En cas de défaut de déclaration ou de déclaration mensongère sans motif légitime, l’employeur pourra être condamné à une amende civile d’un montant maximal de 10 000 €.
- L’obligation de versement mensuel
L’employeur devra verser mensuellement les sommes retenues au titre de la saisie entre les mains du commissaire de justice répartiteur, dans les limites de la quotité saisissable.
S’il n’effectue pas ces versements, le commissaire de justice répartiteur en informera les créanciers et le débiteur, et le juge de l’exécution pourra, sur requête du créancier, condamner l’employeur au paiement des sommes concernées.
- Les obligations d’information en cas d’incident
L’employeur devra informer le commissaire de justice répartiteur, dans les 8 jours, de tout événement qui suspend la saisie ou y met fin, comme la rupture du contrat de travail.

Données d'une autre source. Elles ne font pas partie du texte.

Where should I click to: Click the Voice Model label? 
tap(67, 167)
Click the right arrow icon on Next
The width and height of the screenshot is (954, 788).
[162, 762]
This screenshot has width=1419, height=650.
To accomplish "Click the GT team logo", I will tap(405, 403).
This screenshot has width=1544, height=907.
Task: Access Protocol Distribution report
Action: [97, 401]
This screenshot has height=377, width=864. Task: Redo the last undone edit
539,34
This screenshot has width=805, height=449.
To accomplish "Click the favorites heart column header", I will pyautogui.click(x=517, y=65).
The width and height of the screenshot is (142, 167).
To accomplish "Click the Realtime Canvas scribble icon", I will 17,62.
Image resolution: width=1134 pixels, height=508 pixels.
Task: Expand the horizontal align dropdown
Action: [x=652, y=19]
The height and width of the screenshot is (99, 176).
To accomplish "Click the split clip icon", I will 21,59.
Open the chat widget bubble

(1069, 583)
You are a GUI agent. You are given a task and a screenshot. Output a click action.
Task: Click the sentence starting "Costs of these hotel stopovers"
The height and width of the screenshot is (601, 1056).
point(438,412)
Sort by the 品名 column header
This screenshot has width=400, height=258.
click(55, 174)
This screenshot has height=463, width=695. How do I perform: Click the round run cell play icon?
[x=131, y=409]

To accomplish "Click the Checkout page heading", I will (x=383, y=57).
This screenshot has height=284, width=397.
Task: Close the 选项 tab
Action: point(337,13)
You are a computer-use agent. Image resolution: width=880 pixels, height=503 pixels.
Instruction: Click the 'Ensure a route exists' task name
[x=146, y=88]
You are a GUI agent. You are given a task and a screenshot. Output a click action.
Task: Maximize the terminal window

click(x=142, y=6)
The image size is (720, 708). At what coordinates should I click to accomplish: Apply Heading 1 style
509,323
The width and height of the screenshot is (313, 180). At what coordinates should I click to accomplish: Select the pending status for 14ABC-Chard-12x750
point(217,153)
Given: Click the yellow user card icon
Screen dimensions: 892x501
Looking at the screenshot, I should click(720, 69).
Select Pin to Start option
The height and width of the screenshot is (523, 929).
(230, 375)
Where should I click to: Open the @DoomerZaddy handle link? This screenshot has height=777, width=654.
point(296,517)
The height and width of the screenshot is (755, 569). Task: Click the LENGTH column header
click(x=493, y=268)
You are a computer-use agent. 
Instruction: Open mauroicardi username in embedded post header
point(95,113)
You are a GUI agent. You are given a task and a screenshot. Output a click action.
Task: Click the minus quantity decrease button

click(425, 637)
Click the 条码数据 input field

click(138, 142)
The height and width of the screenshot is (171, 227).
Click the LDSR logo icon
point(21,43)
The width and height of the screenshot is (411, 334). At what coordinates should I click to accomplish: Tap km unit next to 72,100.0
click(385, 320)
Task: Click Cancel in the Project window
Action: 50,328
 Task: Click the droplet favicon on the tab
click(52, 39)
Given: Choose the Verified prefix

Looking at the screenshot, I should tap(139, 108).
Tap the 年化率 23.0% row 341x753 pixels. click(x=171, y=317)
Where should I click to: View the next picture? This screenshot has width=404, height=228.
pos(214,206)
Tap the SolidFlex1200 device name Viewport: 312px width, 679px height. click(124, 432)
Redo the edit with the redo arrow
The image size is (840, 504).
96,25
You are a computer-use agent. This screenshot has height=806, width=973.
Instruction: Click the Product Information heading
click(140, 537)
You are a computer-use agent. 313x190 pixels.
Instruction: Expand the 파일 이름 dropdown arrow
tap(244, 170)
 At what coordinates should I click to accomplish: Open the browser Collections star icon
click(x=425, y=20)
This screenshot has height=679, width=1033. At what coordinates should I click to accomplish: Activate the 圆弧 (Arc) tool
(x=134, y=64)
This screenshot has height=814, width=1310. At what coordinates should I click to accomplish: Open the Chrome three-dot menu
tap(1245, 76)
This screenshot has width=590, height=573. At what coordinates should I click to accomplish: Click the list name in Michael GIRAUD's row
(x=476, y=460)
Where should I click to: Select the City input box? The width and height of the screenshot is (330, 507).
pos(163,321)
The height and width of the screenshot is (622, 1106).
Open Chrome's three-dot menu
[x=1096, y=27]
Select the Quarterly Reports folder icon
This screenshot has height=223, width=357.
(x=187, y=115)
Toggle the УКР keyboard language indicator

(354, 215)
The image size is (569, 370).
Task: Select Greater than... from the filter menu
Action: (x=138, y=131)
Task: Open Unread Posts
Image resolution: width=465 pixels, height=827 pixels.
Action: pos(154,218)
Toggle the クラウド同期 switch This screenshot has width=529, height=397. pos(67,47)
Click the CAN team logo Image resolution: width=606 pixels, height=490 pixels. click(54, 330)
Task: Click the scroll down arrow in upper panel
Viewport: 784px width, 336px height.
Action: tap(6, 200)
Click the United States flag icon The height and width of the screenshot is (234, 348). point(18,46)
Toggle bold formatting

En cas de notification d’une saisie administrative à tiers détenteur ou d’une demande de paiement direct de pension alimentaire, des obligations spécifiques s’imposeront à l’employeur.
3- La nouvelle procédure de saisie des rémunérations
Le commissaire de justice initie la procédure de saisie des rémunérations par le premier acte de la procédure qui est la signification par commissaire de justice d’un commandement de payer au débiteur (il n’y a plus ni requête au tribunal, ni tenue d’audience).
- A compter du jour de la signification, le débiteur dispose d’un mois pour, au choix
- payer les sommes dues
- trouver un accord avec le créancier
- contester la mesure
- Un mois après le commandement de payer, si aucun accord n’a été trouvé, le créancier doit dans un délai de trois mois, après désignation d’un commissaire de justice répartiteur, faire signifier son procès-verbal de saisie à l’employeur du débiteur. C’est le créancier (ou en d’autres mots son mandataire commissaire de justice) qui signifie la saisie au tiers (et non plus le greffe du tribunal qui l’a ordonnée).
Cette nouvelle phase initiale a un délai n’excédant pas 4 mois à compter de la signification du commandement de payer.
Le commissaire de justice répartiteur devient le principal interlocuteur des parties
La loi prévoit que pour mettre en œuvre la saisie sur les rémunérations, un “commissaire de justice répartiteur” est désigné parmi ceux figurant sur la liste maintenue par la Chambre nationale des commissaires de justice.
Ce commissaire de justice répartiteur, formé spécifiquement au suivi de la procédure, prend en charge les tâches assumées jusqu’au 1er juillet 2025 par les services du greffe du tribunal judiciaire : vérification du calcul des quotités, répartition des sommes saisies entre les créanciers… Il réalise les projets d’état de répartition, les états de répartition, les informations aux créanciers, au débiteur, au tiers saisi.
Sur une même procédure, pourront donc cohabiter un commissaire de justice « saisissant », qui enclenche et suit la mesure pour la créance concernée, et un commissaire de justice répartiteur qui est chargé de sa mise en œuvre.
Les frais de justice occasionnés sont supportés par le débiteur.